Purpose: To determine the antioxidant and anti-inflammatory effects of Aegle marmelos fruit and Moringa oleifera (M. oleifera) Lam leaf extracts on LPS-stimulated BV2 microglial cells.

Methods: BV2 cells were incubated with LPS for 24 h in the presence or absence of A. marmelos fruit extract or M. oleifera leaf extract. Subsequently, the levels of reactive oxygen species (ROS), nitric oxide (NO), tumor necrosis factor α (TNF α), and interleukins (IL) 6 were assessed. Thereafter, 2,2-diphenyl-1-picrylhydraz (DPPH), 2,2'-azino-bis(3-ethylbenzthiazoline-6-sulphonic acid) (ABTS), and ferric reducing antioxidant power (FRAP) antioxidant assays were performed.

Results: The levels of ROS, NO, TNF α, and IL 6 in LPS-treated BV2 cells were significantly higher when compared to those in control  group (p < 0.05). However, exposure of LPS-treated BV2 cells to either A. marmelos or M. oleifera leaf extract led to significant decrease in the levels of ROS and inflammatory mediators, when compared with LPS-treated group (p < 0.05). Decrease in the levels of ROS and inflammatory mediators in M. oleifera leaf extract-treated cells was also significantly larger when compared with A. marmelos-treated  group (p < 0.05). The DPPH, ABTS, and FRAP assays revealed that M. oleifera leaf extracts had greater antioxidant capacity than A.  marmelos extracts.

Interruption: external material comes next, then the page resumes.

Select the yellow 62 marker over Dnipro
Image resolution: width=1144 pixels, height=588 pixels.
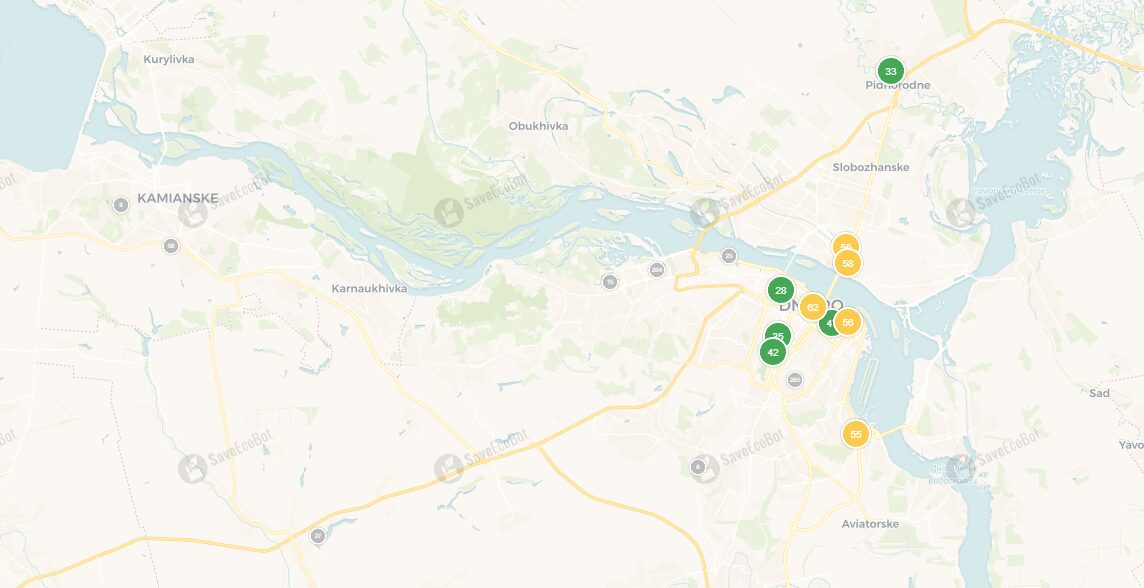[x=813, y=307]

Conclusion: Aegle marmelos fruit and M. oleifera leaf extracts exert antioxidant and anti-inflammatory effects on LPS  activated BV2 cells in an in vitro model. Therefore, A. marmelos fruit and M. oleifera leaf extracts may be agents in the development of  novel anti oxidative and anti-neuroinflammatory herbal medicines, or as food supplements.